───── Document extract ─────

0

I have a file with the following format:

10302\t<document>.....</document>   
12303\t<document>.....</document>   
10054\t<document>.....</document>   
10034\t<document>.....</document>   

as you can see there are two values separated by a tab char. I need to

  • index the first token (e.g. 10302, 12303...) as ID
  • extract (and then index) some information from the second token (the XML document). In other words, the second token would be used with the xml filter for extracting some information

Is it possibile to do that separating the two values using the kv filter? Ideally I should end, for each line, with a document like this:

id:10302       
msg:<document>....</document>

I could use a grok filter but I'd like to avoid any regex as the field detection is very easy and can be accomplished with a simple key-value logic. However, using a plain kv detection I'm ending with the following:

"10302": <document>.....</document>   
"12303": <document>.....</document>   
"10054": <document>.....</document>   
"10034": <document>.....</document>  

and this is not want I need.

Andrea
  • 2,714
  • 3
  • 27
  • 38
  • Could you add the configuration of your kv filter? – baudsp Nov 02 '16 at 16:19
  • I do not have it because I don t know how to say "take the key and create and attribute id with that key as value, then take the value and create an attribute message with that value" – Andrea Nov 02 '16 at 17:50
  • 1
    Ok. I don't think it's possible to use kv for the job you want to do, since there are no possible key for the id (10302, 10303, 10304...). But grok would be perfectly workable with `%{INT:ID}\t%{GREEDYDATA:msg}` – baudsp Nov 03 '16 at 08:49
  • Many thanks, I think I came to the same conclusion. If you put your comment in an answer I will accept it. – Andrea Nov 03 '16 at 10:10
  • You're welcome. I added an answer, with an additional anchor (`^`) in the regex for better performance (in theory) – baudsp Nov 03 '16 at 10:23

1 Answers1

0

It is not possible to use kv for the job you want to do, as far as I know, since there are no possible key for the id (10302, 10303, 10304...). There are no possible key since there is nothing before the id.

This grok configuration would work, assuming each id + document is on the same line :

grok {
  match => { "message" => "^%{INT:ID}\t%{GREEDYDATA:msg}"}
}
baudsp
  • 4,076
  • 1
  • 17
  • 35

───── Listed records ─────

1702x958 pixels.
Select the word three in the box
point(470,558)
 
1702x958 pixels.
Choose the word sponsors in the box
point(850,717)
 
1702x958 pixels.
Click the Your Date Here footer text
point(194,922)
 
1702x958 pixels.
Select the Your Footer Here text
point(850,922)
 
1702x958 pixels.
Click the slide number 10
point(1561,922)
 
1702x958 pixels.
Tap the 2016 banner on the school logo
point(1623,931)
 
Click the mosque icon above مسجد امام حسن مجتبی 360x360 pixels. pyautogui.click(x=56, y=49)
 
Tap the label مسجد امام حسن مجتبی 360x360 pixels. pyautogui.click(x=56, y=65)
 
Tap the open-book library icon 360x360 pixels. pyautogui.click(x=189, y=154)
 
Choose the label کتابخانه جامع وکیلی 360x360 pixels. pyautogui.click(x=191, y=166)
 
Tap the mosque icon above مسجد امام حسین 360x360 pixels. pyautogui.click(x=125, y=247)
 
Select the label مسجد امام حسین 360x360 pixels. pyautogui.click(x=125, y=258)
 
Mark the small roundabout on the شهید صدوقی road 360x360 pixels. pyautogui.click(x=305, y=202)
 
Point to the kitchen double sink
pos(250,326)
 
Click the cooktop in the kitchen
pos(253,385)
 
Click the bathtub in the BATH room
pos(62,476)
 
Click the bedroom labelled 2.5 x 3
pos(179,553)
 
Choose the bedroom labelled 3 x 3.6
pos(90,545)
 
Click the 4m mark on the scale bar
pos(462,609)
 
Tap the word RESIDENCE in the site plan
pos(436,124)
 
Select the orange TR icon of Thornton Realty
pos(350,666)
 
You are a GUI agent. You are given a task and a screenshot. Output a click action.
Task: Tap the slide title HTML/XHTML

─────
───── Listed records ─────

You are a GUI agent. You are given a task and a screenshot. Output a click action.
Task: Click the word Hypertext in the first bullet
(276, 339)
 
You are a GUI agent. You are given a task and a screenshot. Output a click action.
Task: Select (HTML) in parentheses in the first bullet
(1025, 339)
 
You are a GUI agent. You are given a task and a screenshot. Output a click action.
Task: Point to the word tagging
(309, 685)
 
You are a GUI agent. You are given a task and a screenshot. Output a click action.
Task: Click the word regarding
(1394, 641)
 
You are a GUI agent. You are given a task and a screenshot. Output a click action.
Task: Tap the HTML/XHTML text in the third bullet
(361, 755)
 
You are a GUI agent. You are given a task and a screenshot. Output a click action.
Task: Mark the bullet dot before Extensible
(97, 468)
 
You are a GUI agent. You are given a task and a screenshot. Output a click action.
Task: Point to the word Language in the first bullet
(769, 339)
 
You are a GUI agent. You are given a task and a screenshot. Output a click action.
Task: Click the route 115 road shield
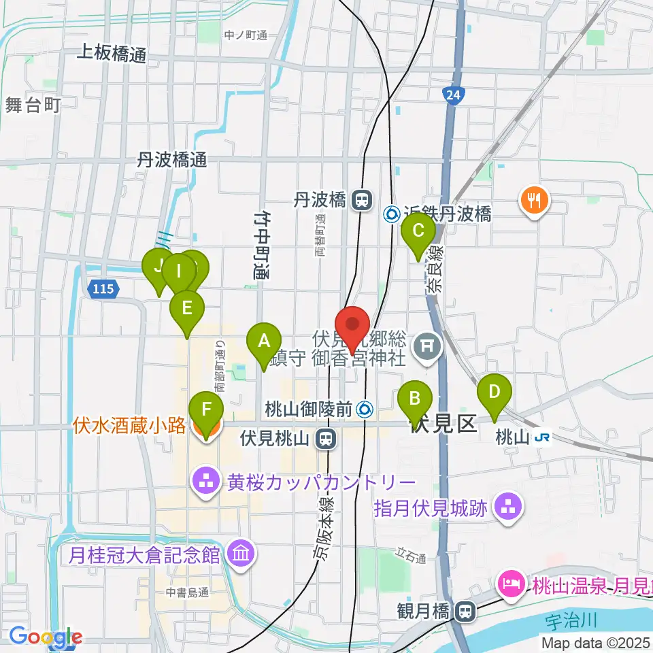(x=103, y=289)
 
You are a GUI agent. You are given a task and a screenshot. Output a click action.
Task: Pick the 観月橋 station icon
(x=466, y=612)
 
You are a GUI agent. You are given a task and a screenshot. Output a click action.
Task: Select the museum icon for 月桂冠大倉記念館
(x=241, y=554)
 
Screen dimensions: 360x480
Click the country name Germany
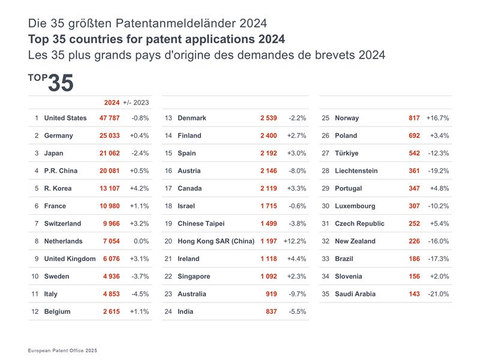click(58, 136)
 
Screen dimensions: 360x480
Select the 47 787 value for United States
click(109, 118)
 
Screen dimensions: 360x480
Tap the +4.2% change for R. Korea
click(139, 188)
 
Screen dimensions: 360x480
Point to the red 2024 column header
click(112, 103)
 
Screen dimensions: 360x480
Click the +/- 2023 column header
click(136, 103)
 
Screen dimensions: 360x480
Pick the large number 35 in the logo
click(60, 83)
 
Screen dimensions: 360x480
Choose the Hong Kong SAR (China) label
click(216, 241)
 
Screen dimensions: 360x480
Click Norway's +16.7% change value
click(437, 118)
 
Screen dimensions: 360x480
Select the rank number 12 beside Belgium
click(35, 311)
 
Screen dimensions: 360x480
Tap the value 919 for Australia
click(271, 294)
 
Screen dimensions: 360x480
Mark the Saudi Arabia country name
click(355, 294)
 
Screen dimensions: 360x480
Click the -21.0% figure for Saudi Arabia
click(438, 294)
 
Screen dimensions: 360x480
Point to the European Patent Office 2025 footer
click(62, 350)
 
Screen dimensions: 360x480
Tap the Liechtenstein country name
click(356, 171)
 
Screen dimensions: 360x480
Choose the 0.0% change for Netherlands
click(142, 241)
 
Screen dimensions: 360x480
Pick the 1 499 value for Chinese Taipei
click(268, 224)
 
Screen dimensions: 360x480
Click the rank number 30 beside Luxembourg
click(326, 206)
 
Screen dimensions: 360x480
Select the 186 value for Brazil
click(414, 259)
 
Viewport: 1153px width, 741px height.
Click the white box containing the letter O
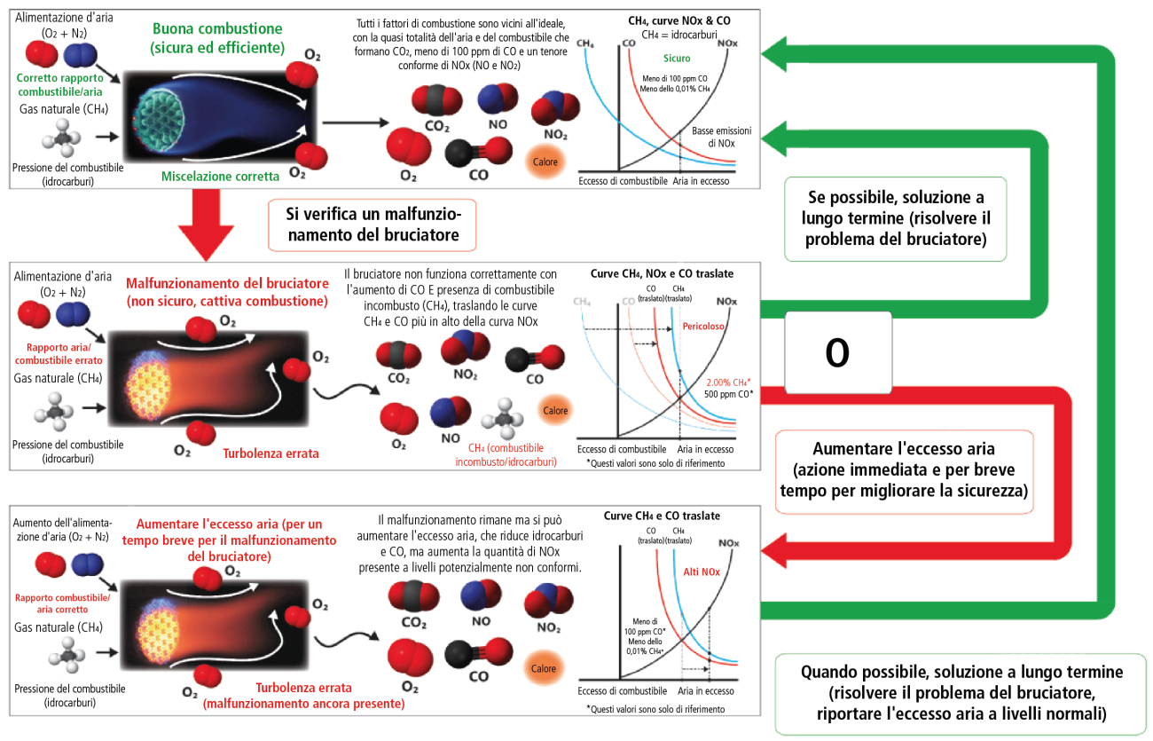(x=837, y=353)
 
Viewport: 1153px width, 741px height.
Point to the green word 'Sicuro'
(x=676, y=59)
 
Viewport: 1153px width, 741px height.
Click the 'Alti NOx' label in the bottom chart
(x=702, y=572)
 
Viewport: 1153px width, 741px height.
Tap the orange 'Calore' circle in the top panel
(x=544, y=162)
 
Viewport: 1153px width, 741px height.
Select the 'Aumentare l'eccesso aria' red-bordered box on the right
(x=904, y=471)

─────
───── Listed records ─────

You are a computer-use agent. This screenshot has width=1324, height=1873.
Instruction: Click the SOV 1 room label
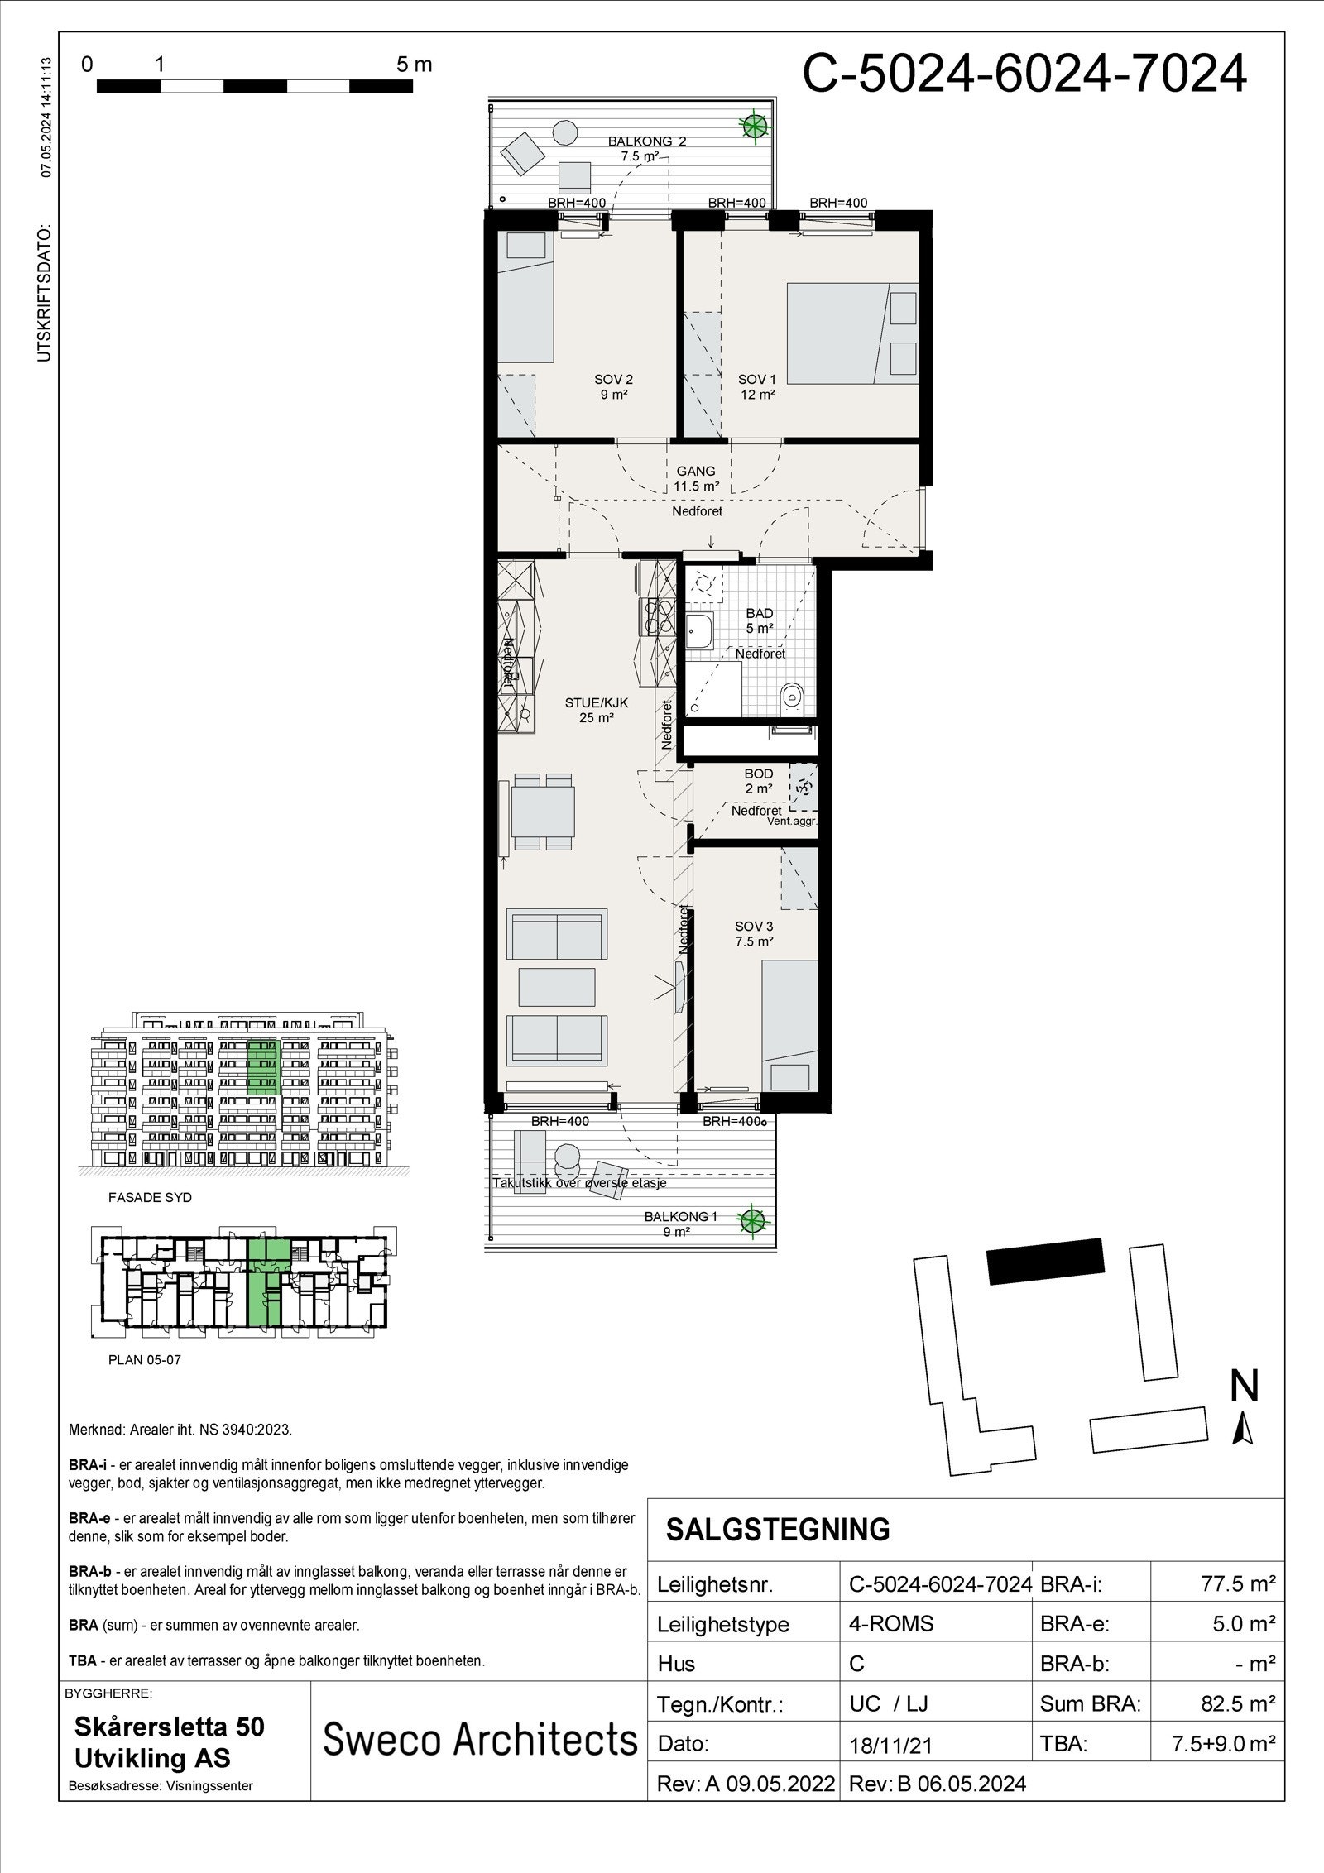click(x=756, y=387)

─────

### Work order A
In the forum thread about splitting tab-separated lines, what character did the answer add to the start of the grok pattern for better performance?
### Work order B
Echo the forum thread above, everything from "Is it possibile" down to "want I need.".

### Written reply A
The anchor `^`.

### Written reply B
Is it possibile to do that separating the two values using the kv filter? Ideally I should end, for each line, with a document like this:

id:10302       
msg:<document>....</document>

I could use a grok filter but I'd like to avoid any regex as the field detection is very easy and can be accomplished with a simple key-value logic. However, using a plain kv detection I'm ending with the following:

"10302": <document>.....</document>   
"12303": <document>.....</document>   
"10054": <document>.....</document>   
"10034": <document>.....</document>  

and this is not want I need.